The respondent further contends that if the judgment creditor’s position is sustained, it, the respondent, may be constantly subjected to harassment, annoyance and substantial expense in investigating and supplying, in other such proceedings, similar information concerning debtors who may be or may have been its tenants.

The record shows that the original proceeding was instituted by the judgment creditor (for the examination of the judgment debtor) in Bronx County, where the judgment debtor resided. This witness has its principal place of business in New York County. The subpoena for the examination of the witness was *747properly made returnable in New York County though the proceeding itself is laid in Bronx County. In any event the respondent was clearly informed by the subpoena that attendance in New York County was required and any irregularity in its caption does not affect the validity of the subpoena. (Civ. Prac. Act, § 787.)

Under subdivisions 1, 2 and 3 of section 782 of the Civil Practice Act, the subpoena would be invalid since it was concededly served ten years after the date of the judgment. However, this subpoena was served pursuant to subdivisions 4 and 6 of said section; the age of the judgment is of no consequence when a subpoena is issued and served in a pending proceeding, as is the case here.

The testimony of the witness as transcribed indicates that it has within its possession information as to where the judgment debtor maintained a bank account, as well as information concerning other assets, not exempt from execution; that it also has a record of the name and address of the debtor’s employer and of his earnings. This to me clearly shows that the records and information sought by the judgment creditor are relevant and material to the issues to which the examination properly relates.

The sole question for determination, therefore, is whether the witness has unreasonably refused to obey the oral direction of the court.
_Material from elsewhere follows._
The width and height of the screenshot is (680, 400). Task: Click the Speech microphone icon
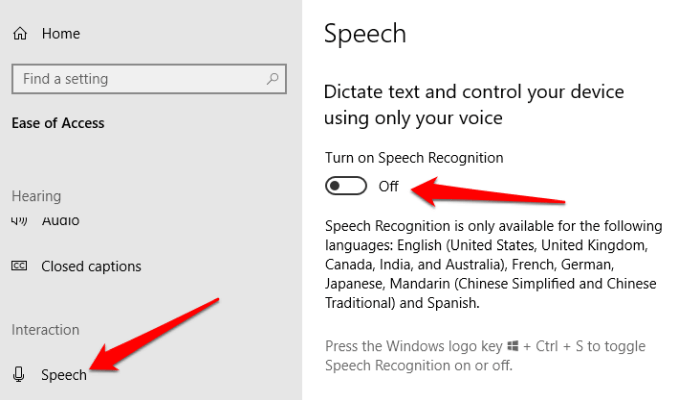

Article 45 of the Civil Practice Act (L. 1935, ch. 630) relating to “ Proceedings Supplementary to Judgment ”, embraces much remedial legislation designed to give greater aid to vigilant judgment creditors in their efforts to collect their judgments from delinquent debtors (Cobbe v. Stowe, 171 Misc. 687" court="None" date_filed="1939-07-12" href="https://app.midpage.ai/document/cobbe-v-stowe-6158204?utm_source=webapp" opinion_id="6158204">171 Misc. 687). The provisions of that article are construed liberally in favor of the judgment creditor in order that its objectives may be attained, although, of course, the court should not be disposed to allow the use of its process in such a way as to require strangers to the litigation to make extended and costly searches of voluminous records.

Here, however, the judgment creditor merely seeks information concerning the property of a delinquent debtor, information he is entitled to have. It is my opinion, therefore, that the witness, possessing that information, no matter how or when secured, should not be allowed to withhold it; that the procedure adopted by this judgment creditor reasonably complies with the provisions of the statute, and is proper even though the witness is, regrettably, inconvenienced.

*748The conduct of the witness has tended to defeat, impair, impede and prejudice the rights and remedies of the judgment creditor.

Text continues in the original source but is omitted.